John has slowly and methodically worked to build up an ecotourism business with accommodation and activities close to nature. He has always maintained a sustainability perspective in everything he does. 

“It has taken over ten years to develop our farm. We’ve tested our way forward, without taking more loans and without risking what we have built up in this beautiful place. At five o’clock this morning, I was out on Svartån in the canoe. The birds were singing in the reeds, the swans were soaring through the skies and I saw both deer and beavers right up close. Can it get any better than this?” 

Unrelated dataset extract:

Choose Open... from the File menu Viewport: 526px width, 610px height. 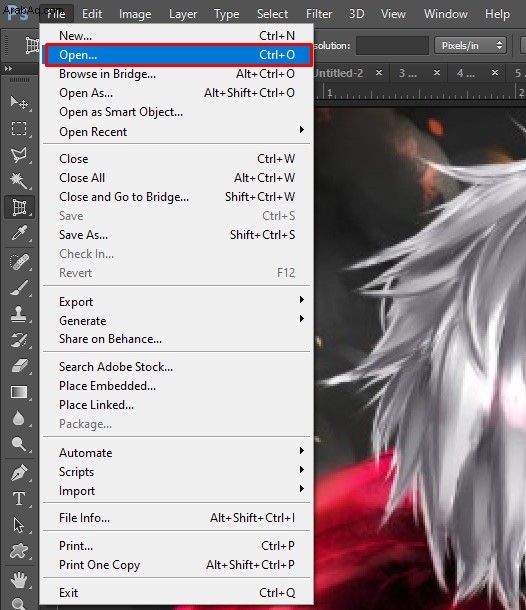pyautogui.click(x=178, y=55)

“Cooperation and commitment in the district is important,” continues John. “It’s about the big picture, not just tourism. Everything that Svartådalen has to offer makes the place a rich symbiosis of agricultural, forest and natural experiences. This is why we often refer guests to other companies in the tourism and hospitality industry, and also give each other commissions. The time of individualism is over. Now, it’s about helping each other to create awareness and a sustainable world, not for ourselves, but for our children.”

Tips from John on how to create a sustainable business
Do what you can for nature. Start thinking and you will get lots of ideas.
Good hospitality is important. People need to be treated well.
Don’t be afraid to cooperate. When you give, others give back.
Be stubborn and have patience. The right opportunities appear sooner or later.
Dare to try new things. Make sure to supplement your business with new innovations.
On a beaver safari in Svartådalen
Down in the lean-to on the banks of Svartån, John de Jong talks about the beavers’ lives. All while the fire blazes, the coffeepot simmers and the cookie tin is passed around. Then we set off in the canoes. John paddles first, peering around all the time, and now and then he points out different animals. We see swans, geese and various species of ducks. And finally, also two beavers swimming in the water. On the way home, the trees are rustling. It’s a moose, John tells us, and we listen breathlessly as the large animal make its way through the brush.